[Stored items]
•••••
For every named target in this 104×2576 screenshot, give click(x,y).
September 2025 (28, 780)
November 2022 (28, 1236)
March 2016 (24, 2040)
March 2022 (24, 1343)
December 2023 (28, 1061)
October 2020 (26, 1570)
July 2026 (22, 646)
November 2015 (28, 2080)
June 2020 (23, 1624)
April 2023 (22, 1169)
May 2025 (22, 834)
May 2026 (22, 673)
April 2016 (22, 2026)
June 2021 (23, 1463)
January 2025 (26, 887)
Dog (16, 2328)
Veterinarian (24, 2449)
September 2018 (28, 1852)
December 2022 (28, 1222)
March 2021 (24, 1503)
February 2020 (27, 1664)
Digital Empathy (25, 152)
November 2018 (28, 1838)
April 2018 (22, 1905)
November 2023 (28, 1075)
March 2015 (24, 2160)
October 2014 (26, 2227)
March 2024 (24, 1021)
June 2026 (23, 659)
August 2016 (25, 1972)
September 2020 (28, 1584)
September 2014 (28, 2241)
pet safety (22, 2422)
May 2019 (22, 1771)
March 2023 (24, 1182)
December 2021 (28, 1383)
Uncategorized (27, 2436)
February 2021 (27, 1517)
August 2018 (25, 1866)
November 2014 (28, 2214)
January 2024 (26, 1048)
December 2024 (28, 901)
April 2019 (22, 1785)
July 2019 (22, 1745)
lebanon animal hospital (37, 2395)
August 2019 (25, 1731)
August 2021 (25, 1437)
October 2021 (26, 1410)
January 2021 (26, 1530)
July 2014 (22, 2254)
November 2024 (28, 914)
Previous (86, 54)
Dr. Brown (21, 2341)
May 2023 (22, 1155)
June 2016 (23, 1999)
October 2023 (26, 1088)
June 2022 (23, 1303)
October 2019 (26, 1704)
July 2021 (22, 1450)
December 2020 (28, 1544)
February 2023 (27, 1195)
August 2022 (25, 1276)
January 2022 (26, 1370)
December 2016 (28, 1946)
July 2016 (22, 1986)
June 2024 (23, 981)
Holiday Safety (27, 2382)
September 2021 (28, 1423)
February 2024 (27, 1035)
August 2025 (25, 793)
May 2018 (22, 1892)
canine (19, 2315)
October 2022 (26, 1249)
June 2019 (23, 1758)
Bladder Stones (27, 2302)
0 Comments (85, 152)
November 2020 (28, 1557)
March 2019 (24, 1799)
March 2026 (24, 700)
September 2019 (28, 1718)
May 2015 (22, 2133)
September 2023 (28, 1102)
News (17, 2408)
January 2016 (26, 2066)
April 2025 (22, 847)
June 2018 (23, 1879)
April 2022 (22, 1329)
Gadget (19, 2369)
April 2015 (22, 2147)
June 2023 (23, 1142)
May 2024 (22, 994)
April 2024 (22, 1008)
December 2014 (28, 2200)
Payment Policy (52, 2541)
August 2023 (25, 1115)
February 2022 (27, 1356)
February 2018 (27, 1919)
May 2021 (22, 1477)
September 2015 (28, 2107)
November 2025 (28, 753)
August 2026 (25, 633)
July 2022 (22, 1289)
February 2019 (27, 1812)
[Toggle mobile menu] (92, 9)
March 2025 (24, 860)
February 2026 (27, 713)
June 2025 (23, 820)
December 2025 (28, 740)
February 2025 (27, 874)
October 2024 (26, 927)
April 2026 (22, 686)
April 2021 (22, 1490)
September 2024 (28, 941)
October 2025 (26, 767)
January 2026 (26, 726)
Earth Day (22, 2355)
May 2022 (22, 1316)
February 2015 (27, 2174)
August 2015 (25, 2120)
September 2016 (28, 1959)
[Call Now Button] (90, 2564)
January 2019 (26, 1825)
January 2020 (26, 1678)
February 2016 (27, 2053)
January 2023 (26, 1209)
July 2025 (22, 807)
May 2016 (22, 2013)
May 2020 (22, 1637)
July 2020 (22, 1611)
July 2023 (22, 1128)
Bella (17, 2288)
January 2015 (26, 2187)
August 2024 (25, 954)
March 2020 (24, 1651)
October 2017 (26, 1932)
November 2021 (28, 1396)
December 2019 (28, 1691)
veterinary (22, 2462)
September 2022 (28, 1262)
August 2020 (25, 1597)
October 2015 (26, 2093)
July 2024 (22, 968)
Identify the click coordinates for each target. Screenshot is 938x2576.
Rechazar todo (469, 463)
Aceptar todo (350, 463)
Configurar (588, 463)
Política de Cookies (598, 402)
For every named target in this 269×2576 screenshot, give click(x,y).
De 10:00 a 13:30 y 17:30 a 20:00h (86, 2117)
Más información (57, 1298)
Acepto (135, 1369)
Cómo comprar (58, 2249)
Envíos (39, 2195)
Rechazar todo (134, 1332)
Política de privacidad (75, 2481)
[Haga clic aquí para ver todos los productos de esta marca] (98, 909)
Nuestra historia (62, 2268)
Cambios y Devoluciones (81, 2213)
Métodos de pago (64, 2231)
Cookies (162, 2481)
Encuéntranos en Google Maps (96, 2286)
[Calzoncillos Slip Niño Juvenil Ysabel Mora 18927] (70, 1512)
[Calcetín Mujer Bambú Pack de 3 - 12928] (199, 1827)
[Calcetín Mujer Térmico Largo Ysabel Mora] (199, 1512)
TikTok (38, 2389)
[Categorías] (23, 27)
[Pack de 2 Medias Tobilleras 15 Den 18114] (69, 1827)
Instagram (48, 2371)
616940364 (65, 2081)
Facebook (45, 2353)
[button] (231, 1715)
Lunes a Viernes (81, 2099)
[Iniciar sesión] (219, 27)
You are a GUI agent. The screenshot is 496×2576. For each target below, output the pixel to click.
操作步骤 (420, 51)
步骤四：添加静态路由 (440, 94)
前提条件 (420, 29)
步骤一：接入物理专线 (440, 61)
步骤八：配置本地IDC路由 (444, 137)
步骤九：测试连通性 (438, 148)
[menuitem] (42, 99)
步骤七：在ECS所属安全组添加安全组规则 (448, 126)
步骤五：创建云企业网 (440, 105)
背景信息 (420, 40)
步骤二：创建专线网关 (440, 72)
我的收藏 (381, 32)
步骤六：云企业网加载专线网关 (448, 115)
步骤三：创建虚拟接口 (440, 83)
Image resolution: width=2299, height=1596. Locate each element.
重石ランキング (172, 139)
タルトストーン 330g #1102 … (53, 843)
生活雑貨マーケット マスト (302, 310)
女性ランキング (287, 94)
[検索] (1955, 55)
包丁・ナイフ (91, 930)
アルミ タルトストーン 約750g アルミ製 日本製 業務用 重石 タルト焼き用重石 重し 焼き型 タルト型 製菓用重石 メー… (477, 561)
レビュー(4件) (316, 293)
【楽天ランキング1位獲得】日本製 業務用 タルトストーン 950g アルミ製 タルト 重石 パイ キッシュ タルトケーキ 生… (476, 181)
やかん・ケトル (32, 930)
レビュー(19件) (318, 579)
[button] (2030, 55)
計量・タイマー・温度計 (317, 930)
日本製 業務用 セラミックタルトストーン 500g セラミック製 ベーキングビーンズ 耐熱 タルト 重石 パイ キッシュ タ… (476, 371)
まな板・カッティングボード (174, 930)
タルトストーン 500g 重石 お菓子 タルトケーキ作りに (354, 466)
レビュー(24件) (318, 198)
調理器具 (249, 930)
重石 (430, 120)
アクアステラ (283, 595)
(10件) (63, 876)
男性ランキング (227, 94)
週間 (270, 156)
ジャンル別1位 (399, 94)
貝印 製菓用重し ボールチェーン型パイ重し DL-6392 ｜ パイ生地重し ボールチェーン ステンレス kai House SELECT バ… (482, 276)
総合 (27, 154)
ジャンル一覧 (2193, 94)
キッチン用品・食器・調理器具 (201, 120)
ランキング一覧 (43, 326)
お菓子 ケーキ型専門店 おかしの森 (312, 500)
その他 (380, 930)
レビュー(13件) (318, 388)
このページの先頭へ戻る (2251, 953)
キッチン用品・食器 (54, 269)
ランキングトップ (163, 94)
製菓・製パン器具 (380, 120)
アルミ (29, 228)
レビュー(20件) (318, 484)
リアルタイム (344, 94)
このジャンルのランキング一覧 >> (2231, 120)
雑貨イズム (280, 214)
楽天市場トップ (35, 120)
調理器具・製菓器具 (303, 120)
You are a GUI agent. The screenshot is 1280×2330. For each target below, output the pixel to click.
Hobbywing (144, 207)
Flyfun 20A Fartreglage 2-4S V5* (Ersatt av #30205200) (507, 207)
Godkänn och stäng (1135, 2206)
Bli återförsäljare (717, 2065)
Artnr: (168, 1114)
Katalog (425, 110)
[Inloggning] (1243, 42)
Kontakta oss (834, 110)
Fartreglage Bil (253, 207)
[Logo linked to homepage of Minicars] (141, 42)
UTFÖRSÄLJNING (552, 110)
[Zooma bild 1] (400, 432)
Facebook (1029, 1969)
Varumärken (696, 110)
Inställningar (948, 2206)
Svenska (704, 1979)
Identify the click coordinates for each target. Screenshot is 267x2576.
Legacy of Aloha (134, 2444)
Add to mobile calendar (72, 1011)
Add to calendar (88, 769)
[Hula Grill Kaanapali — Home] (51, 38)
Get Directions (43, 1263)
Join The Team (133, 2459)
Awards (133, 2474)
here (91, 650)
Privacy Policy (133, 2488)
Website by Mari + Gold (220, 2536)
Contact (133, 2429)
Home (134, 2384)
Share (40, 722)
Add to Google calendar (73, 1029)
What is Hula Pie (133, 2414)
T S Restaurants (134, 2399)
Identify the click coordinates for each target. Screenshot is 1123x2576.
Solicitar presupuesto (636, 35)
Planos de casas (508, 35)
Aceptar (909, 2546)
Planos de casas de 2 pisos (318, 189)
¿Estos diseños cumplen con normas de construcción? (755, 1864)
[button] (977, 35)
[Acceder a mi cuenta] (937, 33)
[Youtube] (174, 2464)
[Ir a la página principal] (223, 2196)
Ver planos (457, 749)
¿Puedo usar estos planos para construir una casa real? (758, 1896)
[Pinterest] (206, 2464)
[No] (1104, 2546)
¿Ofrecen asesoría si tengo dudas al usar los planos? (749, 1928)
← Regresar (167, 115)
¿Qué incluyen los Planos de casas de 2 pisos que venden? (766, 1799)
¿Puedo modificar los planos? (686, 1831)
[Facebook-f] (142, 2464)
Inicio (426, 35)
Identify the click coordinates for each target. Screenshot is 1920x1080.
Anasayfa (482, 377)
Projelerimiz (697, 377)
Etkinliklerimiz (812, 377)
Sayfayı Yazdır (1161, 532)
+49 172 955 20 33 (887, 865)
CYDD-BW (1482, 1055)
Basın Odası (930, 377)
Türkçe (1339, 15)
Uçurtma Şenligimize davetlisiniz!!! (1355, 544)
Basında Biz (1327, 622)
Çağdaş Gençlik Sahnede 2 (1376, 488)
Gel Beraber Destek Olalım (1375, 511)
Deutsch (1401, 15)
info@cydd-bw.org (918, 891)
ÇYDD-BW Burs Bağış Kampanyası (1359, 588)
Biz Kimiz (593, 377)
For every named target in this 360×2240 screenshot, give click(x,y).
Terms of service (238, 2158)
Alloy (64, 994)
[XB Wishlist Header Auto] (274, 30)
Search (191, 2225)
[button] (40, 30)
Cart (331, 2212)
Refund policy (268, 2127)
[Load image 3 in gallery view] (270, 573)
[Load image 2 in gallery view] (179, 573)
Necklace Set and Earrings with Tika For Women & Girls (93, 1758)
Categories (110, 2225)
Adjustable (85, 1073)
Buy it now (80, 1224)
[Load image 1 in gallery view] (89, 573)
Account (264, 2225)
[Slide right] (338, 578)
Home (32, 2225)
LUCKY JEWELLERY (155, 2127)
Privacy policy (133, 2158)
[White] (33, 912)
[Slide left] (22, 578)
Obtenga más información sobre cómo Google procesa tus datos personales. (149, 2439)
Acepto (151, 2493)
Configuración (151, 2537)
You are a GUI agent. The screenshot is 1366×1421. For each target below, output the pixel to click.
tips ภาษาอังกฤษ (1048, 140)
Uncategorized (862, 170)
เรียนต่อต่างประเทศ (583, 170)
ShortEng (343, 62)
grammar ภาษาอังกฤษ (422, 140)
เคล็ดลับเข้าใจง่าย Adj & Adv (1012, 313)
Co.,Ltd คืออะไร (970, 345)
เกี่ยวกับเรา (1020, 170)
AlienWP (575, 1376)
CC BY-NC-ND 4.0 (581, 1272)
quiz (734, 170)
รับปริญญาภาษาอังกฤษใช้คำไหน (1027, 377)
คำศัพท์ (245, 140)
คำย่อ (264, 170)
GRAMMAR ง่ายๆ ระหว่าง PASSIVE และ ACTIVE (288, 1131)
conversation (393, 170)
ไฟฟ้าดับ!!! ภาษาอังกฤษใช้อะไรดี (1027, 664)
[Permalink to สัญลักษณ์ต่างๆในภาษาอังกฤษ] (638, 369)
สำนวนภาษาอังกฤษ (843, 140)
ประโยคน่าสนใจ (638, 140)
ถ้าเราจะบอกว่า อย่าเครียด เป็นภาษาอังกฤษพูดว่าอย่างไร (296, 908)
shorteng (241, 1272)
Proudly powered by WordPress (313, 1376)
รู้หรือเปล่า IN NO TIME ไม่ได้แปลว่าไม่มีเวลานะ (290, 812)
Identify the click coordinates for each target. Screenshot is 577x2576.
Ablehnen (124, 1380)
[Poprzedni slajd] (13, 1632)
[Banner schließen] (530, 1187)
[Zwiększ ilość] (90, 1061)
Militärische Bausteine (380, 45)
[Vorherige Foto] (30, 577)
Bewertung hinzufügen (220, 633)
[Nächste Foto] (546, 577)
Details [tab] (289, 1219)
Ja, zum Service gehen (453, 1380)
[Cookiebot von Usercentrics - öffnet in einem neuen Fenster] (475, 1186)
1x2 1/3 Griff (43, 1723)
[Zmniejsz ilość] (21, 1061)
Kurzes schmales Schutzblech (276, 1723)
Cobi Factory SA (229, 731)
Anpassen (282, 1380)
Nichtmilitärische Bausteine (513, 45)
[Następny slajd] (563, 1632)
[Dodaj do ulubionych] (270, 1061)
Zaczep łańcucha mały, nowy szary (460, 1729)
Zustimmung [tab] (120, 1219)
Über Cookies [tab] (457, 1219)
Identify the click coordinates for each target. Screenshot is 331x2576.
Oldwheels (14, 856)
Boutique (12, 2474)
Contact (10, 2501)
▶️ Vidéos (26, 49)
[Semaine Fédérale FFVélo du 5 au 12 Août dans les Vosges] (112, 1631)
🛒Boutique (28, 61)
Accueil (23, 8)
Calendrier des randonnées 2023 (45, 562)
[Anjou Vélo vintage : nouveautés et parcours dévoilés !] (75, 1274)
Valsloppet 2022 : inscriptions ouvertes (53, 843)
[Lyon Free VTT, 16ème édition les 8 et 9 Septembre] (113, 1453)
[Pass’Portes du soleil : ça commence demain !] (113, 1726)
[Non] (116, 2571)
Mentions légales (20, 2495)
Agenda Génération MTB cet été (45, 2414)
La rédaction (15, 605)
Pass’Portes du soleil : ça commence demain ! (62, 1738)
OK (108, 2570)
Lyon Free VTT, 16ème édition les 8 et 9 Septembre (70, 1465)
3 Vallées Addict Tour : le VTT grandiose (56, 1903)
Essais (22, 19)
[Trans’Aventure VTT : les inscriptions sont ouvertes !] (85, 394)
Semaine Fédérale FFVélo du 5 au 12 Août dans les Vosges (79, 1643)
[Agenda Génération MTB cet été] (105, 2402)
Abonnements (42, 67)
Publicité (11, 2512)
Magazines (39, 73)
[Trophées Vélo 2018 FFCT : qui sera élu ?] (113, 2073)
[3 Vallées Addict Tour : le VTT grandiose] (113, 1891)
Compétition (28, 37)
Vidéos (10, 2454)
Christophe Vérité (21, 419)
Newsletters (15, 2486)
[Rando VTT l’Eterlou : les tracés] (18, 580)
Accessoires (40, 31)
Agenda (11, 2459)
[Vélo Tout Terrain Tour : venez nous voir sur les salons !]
•••••
TASK TO CARRY OUT :: From the records above, copy out the line with "construcción? (755, 1864)", the line with "Ver planos (457, 749)", and every line between them, word for word.

REPLY ::
¿Estos diseños cumplen con normas de construcción? (755, 1864)
[button] (977, 35)
[Acceder a mi cuenta] (937, 33)
[Youtube] (174, 2464)
[Ir a la página principal] (223, 2196)
Ver planos (457, 749)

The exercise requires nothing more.